Rise of Data Science

Radically accelerated by the advent of cloud computing and devices, a role has begun to develop that will flourish in the coming years, and I am convinced that it will have a major impact on our lives.

New technologies often usher in new disciplines; they typically begin as a chaotic area of focus, with all sorts of people falling into them from different backgrounds.  Over time, they take on structure, books are written, educational and training programs develop, and they turn into a mature discipline.  That’s what happened when the Web was created – building a web site requires a mix of skills that draw from what had been quite separate worlds of activity: art and visual design, image processing, and programming (among others).

The same arc happened a few decades earlier when programming was invented – it drew from fields like mathematics, engineering, and linguistics.  It attracted people from those fields and many others (including more than a few high school students who were supposed to be doing something else!).

This new field hasn’t been officially named yet, but one of the terms that people are using for it is “data science”.  I’ve been diving into it pretty deeply for our startup, and some remarkably interesting work has been happening over the past several years.

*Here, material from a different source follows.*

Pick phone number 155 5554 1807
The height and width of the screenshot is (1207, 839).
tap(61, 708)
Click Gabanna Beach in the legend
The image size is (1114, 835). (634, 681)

What Does a Data Scientist Do, Anyway?

As you would expect from an emerging discipline, people don’t agree yet on exactly what it is all about.  But the fundamental idea is that enormous bodies of data are being gathered through software, and somebody has to make sense of them.  The analysis can influence decisions that people make (“hey, this version of our web service gets 15% more people to sign up for an account than the other one”) and decisions that software makes (while browsing items on Amazon, the web site will tell you that people who bought this product also were interested in …).

A data scientist is somebody who figures out what data to gather, how to analyze it, and what to do with the results of that analysis.  The discipline combines ideas from areas like statistics, machine learning, mathematics, databases, and psychology.

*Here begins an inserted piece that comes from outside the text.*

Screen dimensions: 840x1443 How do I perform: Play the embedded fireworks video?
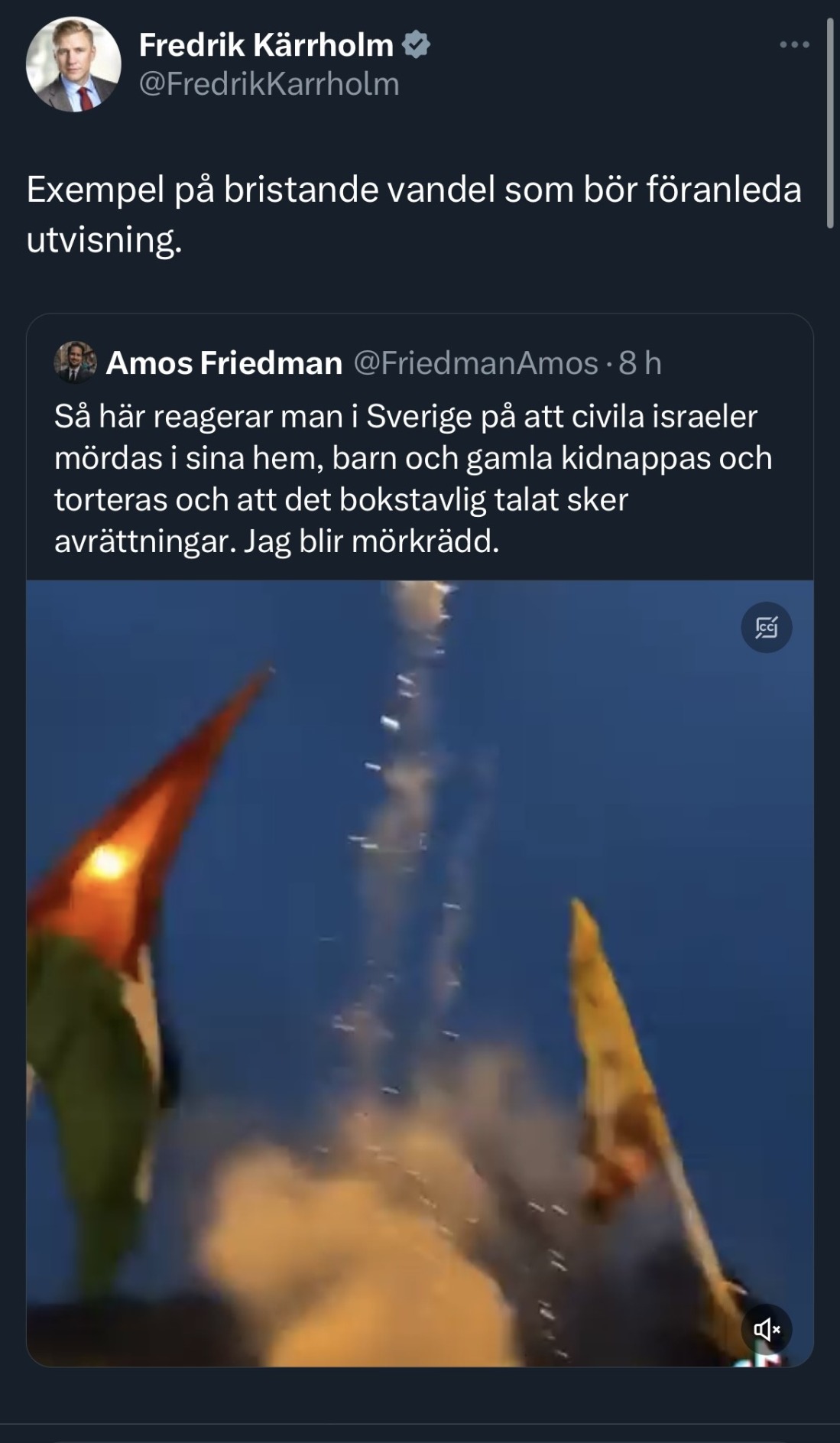pyautogui.click(x=420, y=973)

What’s it good for?  Well, here are just a few ways it is being used today:

  • The magical ability of Google search to find what you need from a couple of words and no other hints.  Compare that experience to what you typically get from software – you usually have to tell applications in painfully explicit detail exactly what you want, in very tightly scripted sequences of commands, and it can be extremely frustrating if the programmers haven’t anticipated what you want.  With Google, you type just about anything into the search box, and with incredibly high probability, it will give you a useful set of answers.
  • The ability to recommend things that are likely to interest you.  Amazon is very, very good at helping you find a book you want on any subject under the sun, through a combination of search and recommendations.  Netflix has gotten to the point where 75% of the shows that people watch on their streaming service come from a recommendation
  • Web sites present users with multiple versions of their product simultaneously, watch how users react, and pick the best one.  Large web companies are running dozens or hundreds of these A/B tests simultaneously and are updating their product daily based on the result.  I used to ship large packaged software products to enterprises, and we would conduct a manual poll of our users years after we shipped to try to figure out whether they used the product and what they did with it – the results were very spotty, very late, and highly inaccurate.  It’s like trying to drive by covering the windows of your car with black paint and having somebody write you an occasional letter about where you are and the condition of the road.

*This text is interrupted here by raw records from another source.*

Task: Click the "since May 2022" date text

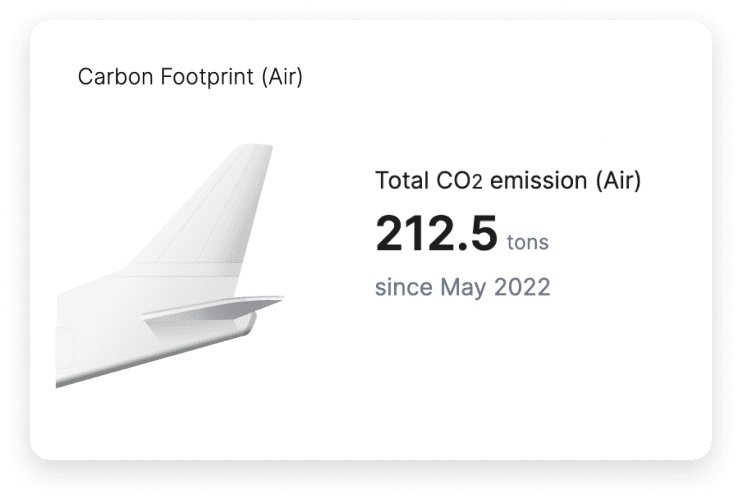Action: pyautogui.click(x=462, y=288)
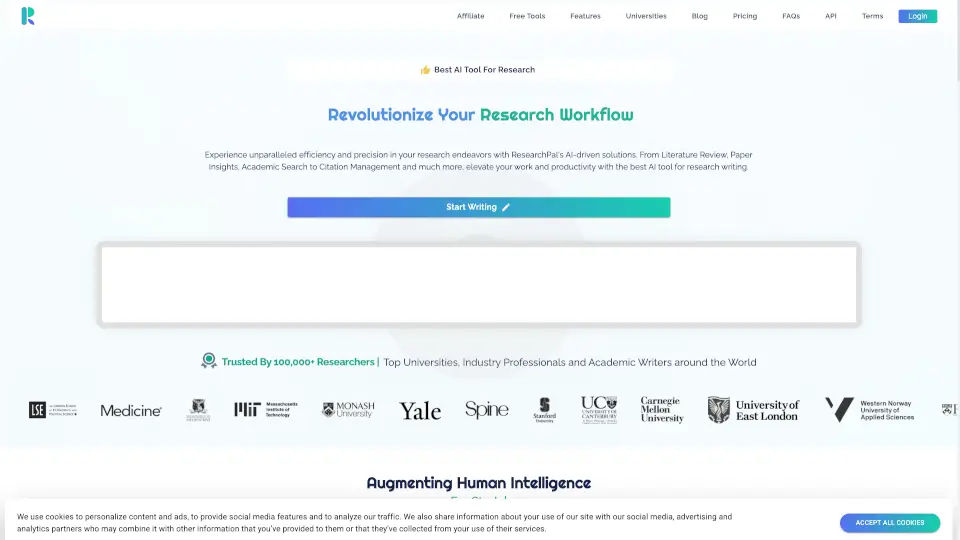Viewport: 960px width, 540px height.
Task: Click the award ribbon icon beside Trusted By
Action: (209, 361)
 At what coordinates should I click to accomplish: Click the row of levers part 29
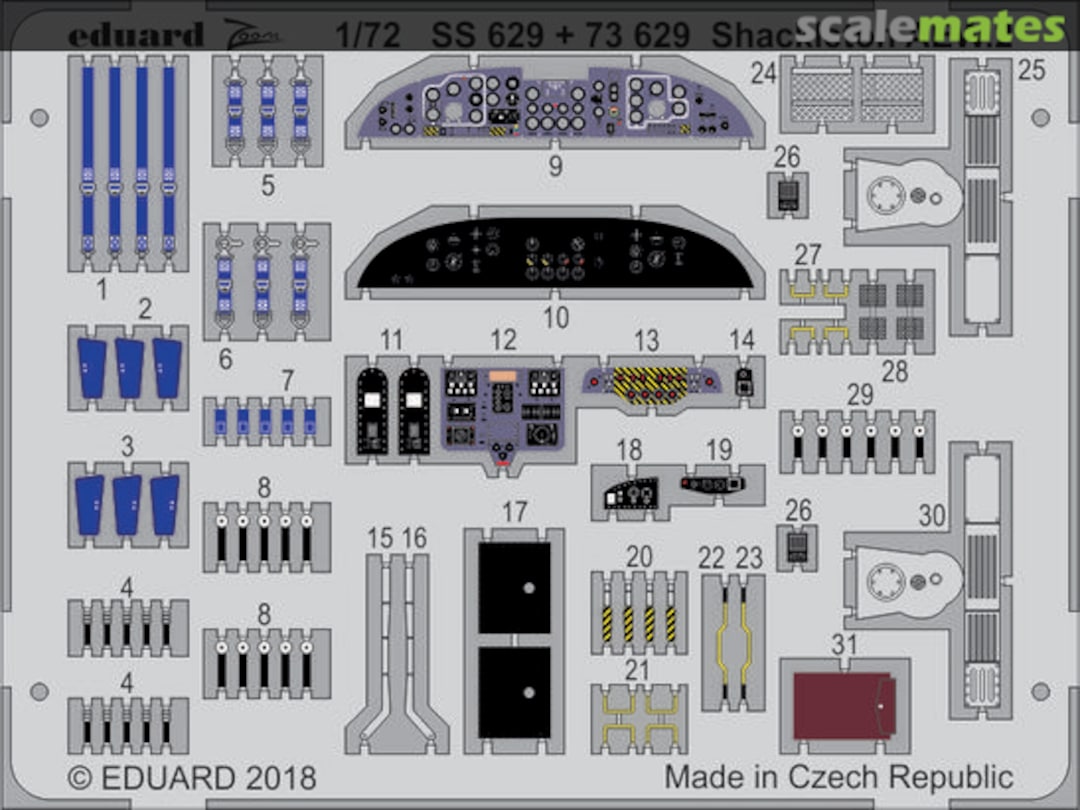tap(857, 441)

Those are just a few examples – almost every Web-based company depends on data science as its lifeblood to make its product come alive for users and to run its business internally.

The Future

What’s being done today with data science, while impressive, just scratches the surface.  The current economic models have only begun to evolve.  And many parts of our lives remain deeply inefficient and filled with friction:

  • Transit is very wasteful – guessing about traffic patterns, individual drivers maneuvering 3000 pound chunks of metal with dubious competence.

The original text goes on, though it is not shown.